Naquele dia o velório estava cheio
Era querido! O defunto era querido!
Eu tinha um vezo: visitar o luto alheio
Ladrão de tumbas me taxava o apelido!
Eu percorria o salão emocionado
Já ansiando ir à caça do tesouro
Com o coveiro e um parente do finado
E que fortuna!

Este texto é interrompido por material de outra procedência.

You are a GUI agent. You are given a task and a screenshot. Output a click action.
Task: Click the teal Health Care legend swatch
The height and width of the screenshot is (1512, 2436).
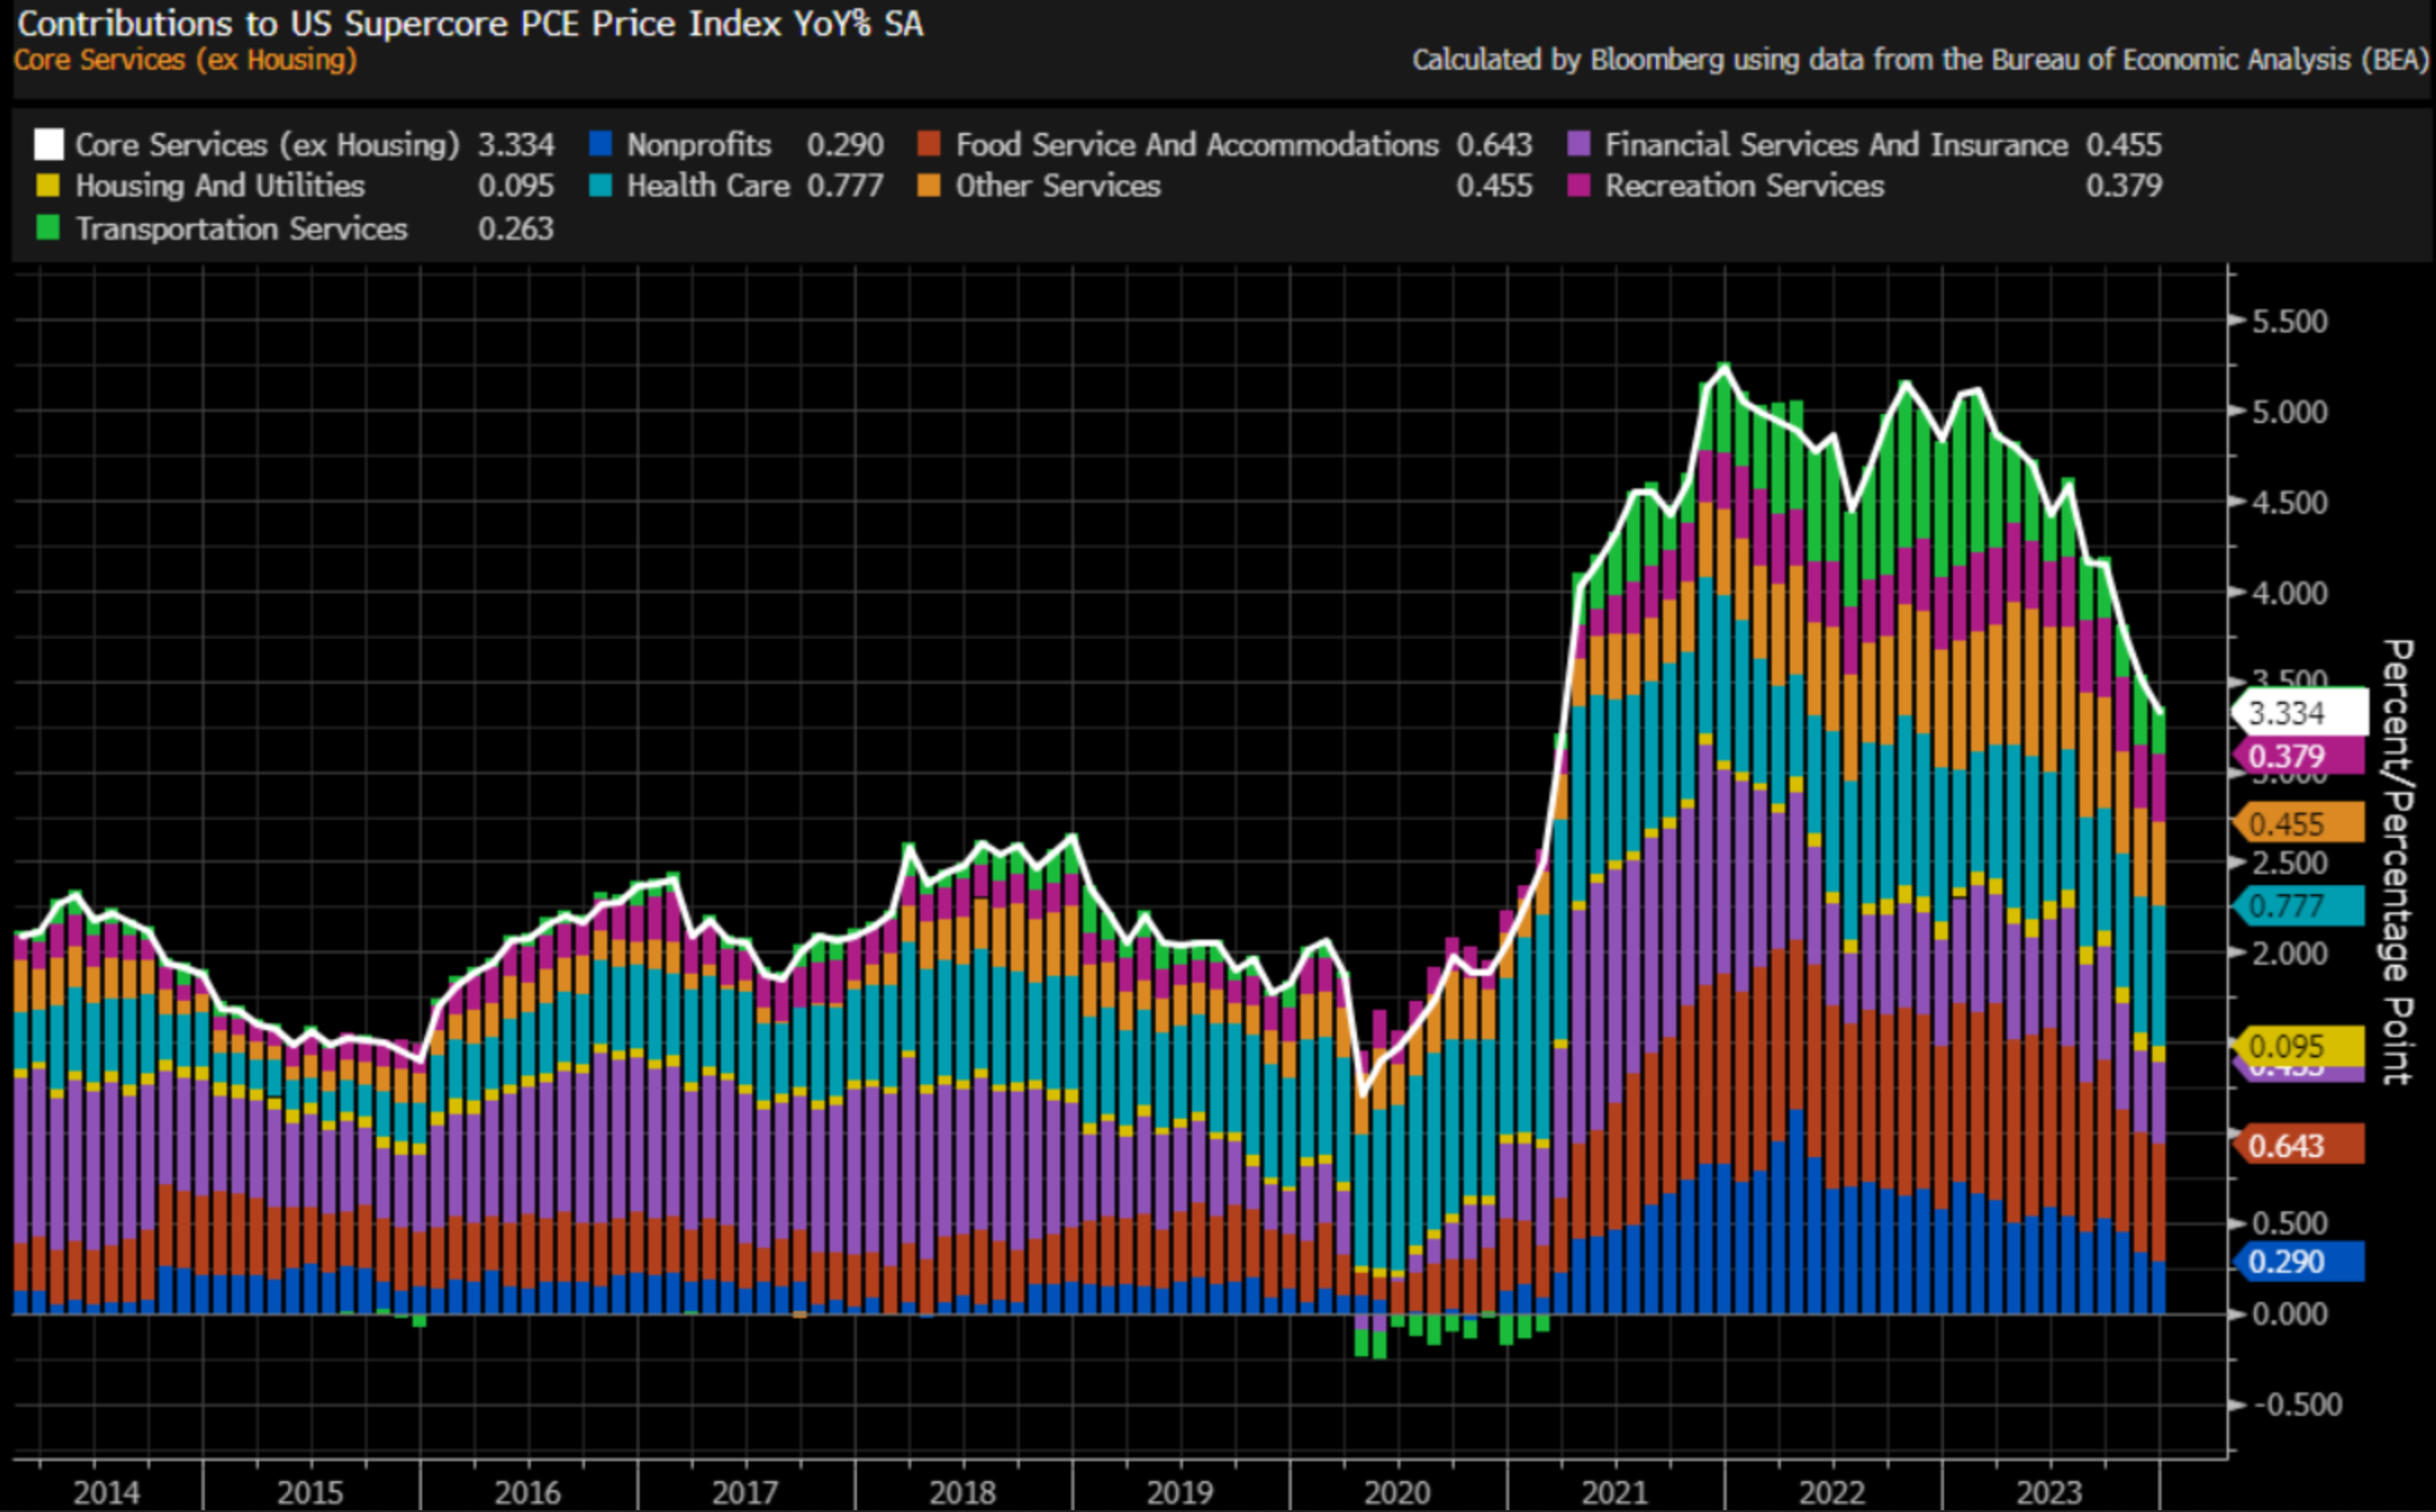click(x=601, y=186)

Vinte e seis dentes de ouro!
Abstraído eu repassava aquele plano;
Reafirmando a valiosa ocasião !
Nada demais desenterrar um corpo humano
Algo fadado à se perder na podridão!
À meia noite , ante a fresca sepultura
Aliançados nós em fim nos encontramos
E sem remorso ou temor, da cova escura
O valioso artefato retiramos!
O primo ria orgulhoso da conquista
E sussurava nos ouvidos do finado
Há poucas horas eras só um enterrado
E sois agora paciente de um dentista!
E ali mesmo ele armou seu consultório;
E foi alegre extraindo a dentadura!
A cada dente suspirava em ar simplório :
\"Que desperdício ostentar na sepultura!
Que uma cova só de treva se constela
Olhe pra ele na luxúria do seu terno
Quando sorrir pra satanás lá no inferno
Estará chique,mas também muito banguela!\"
E todos rimos, nesse instante o luar cheio
Por entre nuvens obumbradas se escondia;
A escuridão era sugada para o feio
Oco de treva que forçado se exibia!
Fausto de inglória o cadáver exumado
Qual se quisesse odioso reclamar
Boquiaberto foi de novo sepultado
Entregue ao brilho da miséria tumular!